[Entries for locating text and elements]

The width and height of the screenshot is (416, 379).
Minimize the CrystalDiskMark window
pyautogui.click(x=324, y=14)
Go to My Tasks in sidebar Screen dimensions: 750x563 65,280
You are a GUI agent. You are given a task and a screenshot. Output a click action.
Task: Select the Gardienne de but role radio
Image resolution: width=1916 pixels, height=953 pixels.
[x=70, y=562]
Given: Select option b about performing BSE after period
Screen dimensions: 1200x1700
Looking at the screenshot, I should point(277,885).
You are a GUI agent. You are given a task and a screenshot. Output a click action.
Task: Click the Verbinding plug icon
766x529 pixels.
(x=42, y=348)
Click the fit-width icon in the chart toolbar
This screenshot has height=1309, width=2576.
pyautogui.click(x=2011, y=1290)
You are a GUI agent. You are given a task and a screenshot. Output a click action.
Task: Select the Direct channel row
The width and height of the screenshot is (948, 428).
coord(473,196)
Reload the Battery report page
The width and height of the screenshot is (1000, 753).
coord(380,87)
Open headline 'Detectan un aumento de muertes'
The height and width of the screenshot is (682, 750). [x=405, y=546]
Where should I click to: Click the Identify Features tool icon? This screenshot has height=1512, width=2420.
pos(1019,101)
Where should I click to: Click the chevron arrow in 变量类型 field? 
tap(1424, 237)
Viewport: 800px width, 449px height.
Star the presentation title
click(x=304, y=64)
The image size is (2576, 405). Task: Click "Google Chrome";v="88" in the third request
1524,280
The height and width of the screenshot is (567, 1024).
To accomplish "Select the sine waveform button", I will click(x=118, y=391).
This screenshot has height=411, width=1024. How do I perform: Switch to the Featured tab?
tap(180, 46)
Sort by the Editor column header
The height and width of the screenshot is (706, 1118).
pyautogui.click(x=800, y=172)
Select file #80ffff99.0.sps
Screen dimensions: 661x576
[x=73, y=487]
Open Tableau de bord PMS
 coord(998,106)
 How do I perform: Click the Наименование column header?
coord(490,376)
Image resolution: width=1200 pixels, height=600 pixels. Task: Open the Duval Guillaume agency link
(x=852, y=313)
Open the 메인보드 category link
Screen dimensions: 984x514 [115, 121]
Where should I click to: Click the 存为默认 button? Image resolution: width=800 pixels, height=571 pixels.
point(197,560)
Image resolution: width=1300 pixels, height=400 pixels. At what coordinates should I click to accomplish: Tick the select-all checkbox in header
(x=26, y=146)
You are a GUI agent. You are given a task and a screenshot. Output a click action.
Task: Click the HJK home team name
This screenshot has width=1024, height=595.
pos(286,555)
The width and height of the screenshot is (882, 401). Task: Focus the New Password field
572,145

* **WHAT TO DO**
Could you extract the lines of the listing above verbatim, beginning at its first line and stopping after the line that contains "pyautogui.click(x=2011, y=1290)"?

* **FINAL RESULT**
The width and height of the screenshot is (416, 379).
Minimize the CrystalDiskMark window
pyautogui.click(x=324, y=14)
Go to My Tasks in sidebar Screen dimensions: 750x563 65,280
You are a GUI agent. You are given a task and a screenshot. Output a click action.
Task: Select the Gardienne de but role radio
Image resolution: width=1916 pixels, height=953 pixels.
[x=70, y=562]
Given: Select option b about performing BSE after period
Screen dimensions: 1200x1700
Looking at the screenshot, I should point(277,885).
You are a GUI agent. You are given a task and a screenshot. Output a click action.
Task: Click the Verbinding plug icon
766x529 pixels.
(x=42, y=348)
Click the fit-width icon in the chart toolbar
This screenshot has height=1309, width=2576.
pyautogui.click(x=2011, y=1290)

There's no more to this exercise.